PTTG: an important target gene for ovarian cancer therapy

Abstract

Pituitary tumor transforming gene (PTTG), also known as securin is an important gene involved in many biological functions including inhibition of sister chromatid separation, DNA repair, organ development, and expression and secretion of angiogenic and metastatic factors. Proliferating cancer cells and most tumors express high levels of PTTG. Overexpression of PTTG in vitro induces cellular transformation and development of tumors in nude mice. The PTTG expression levels have been correlated with tumor progression, invasion, and metastasis. Recent studies show that down regulation of PTTG in tumor cell lines and tumors in vivo results in suppression of tumor growth, suggesting its important role in tumorigenesis. In this review, we focus on PTTG structure, sub-cellular distribution, cellular functions, and role in tumor progression with suggestions on possible exploration of this gene for cancer therapy.

Figure 1

The cluster analysis of three human PTTG homolog cDNA sequences. The sequences were analyzed by ANTHEPROT 2000 V6.0. PTTG1, PTTG2 and PTTG3 are the human PTTG isoforms 1, 2 and 3 respectively. The conserved sequences across all these isoforms are shown in row 4. The nucleotide identity is shown in different colors. Red indicates 100% identity, Blue ≥ 75, dark green ≥ 50 and light green < 50.

Figure 2

The Neighbor phylogenetic tree analysis of human PTTG homologues. PTTG1, PTTG2 and PTTG3 are the human PTTG isoforms 1, 2 and 3 respectively.

Figure 3

The cluster analysis of PTTG cDNA sequences from different species. The sequences were analyzed by ANTHEPROT 2000 V6.0. PTTG cDNA sequences of human, chimpanzee, gorilla, cow, mouse and rat were analyzed in rows 1, 2, 3, 4, 5, and 6 respectively. The conserved sequences across all these species are shown in row 7. The nucleotide identity is shown in different colors. Red indicates 100% identity, Blue ≥ 75, dark green ≥ 50 and light green < 50.

Figure 4

The Neighbor phylogenetic tree analysis of PTTG from different species. PTTG cDNA sequences of human, chimpanzee, gorilla, cow, mouse and rat were analyzed in rows 1, 2, 3, 4, 5, and 6 respectively.

Figure 5

The northern blotting analysis of PTTG expression in various ovarian cancer patients. N indicates normal ovarian tissue and T indicates the ovarian cancer tissue from the corresponding patient.
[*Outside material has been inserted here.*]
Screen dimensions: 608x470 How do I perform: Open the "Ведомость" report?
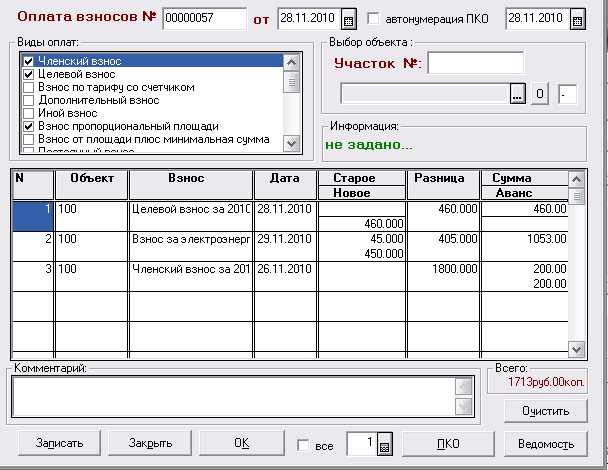click(545, 444)
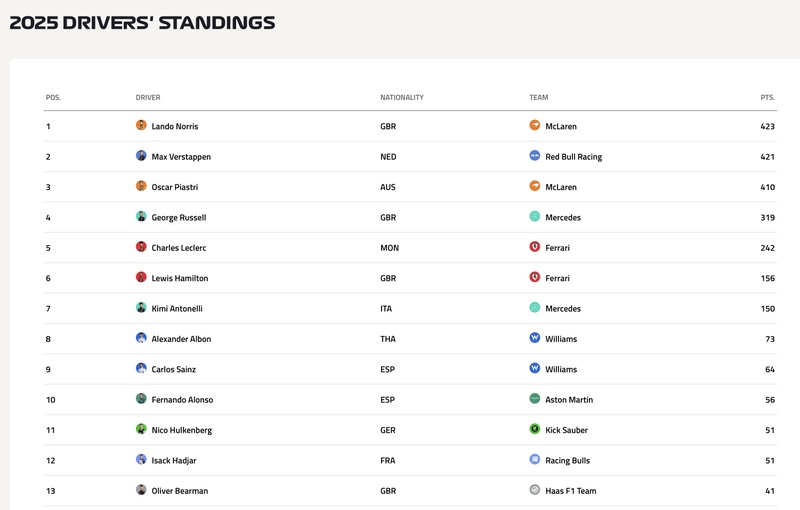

The numeric 1, 2, 3, and so on indicates the tissues different patients.

Figure 6

Histopathological analysis of the ovaries from transgenic and non-transgenic animals. Transgenic animals showed enlarged ovaries, and presence of large number of corpus lutea compared to non-transgenic animals. The size of the ovaries in μm² from transgenic and non-transgenic animals was determined by measuring the length and width of histological sections at 4× magnification using Metmorph Software version 6.2. The figure was reproduced with permission from J Endocrinology (6).

Figure 7

Histological analysis of PTTG transgenic uterus. The uteri from transgenic mice (a and b) had large cysts and multiple small fluid-filled glandular cysts compared to non transgenic mice (e and f). Scar formation and hemosiderin laden granules (asterisk in f) were evident in wild-type but absent in transgenic uterus. Both wild-type and transgenic uteri were PCNA positive; PCNA staining in transgenic uteri of transgenic animals was much darker and homogeneous compared to non-transgenic animals, suggesting the presence of highly proliferative cells both in luminal and glandular epithelium. Negative control sections in which primary antibody were omitted did not display any PCNA staining (h). The figure was reproduced with permission from J Endocrinology [6].

Figure 8

LH and testosterone levels in transgenic and wild-type animals. Serum concentration of LH (A) and testosterone (B) were measured in 8- to 10-month old transgenic and wild-type females using EIA kit. The data was reproduced with permission from J Endocrinology [6].

Figure 9

Regulation of PTTG expression by various growth factors and predicted biological and tumorigenic functions. The regulatory factors and pathways regulated by PTTG are shown.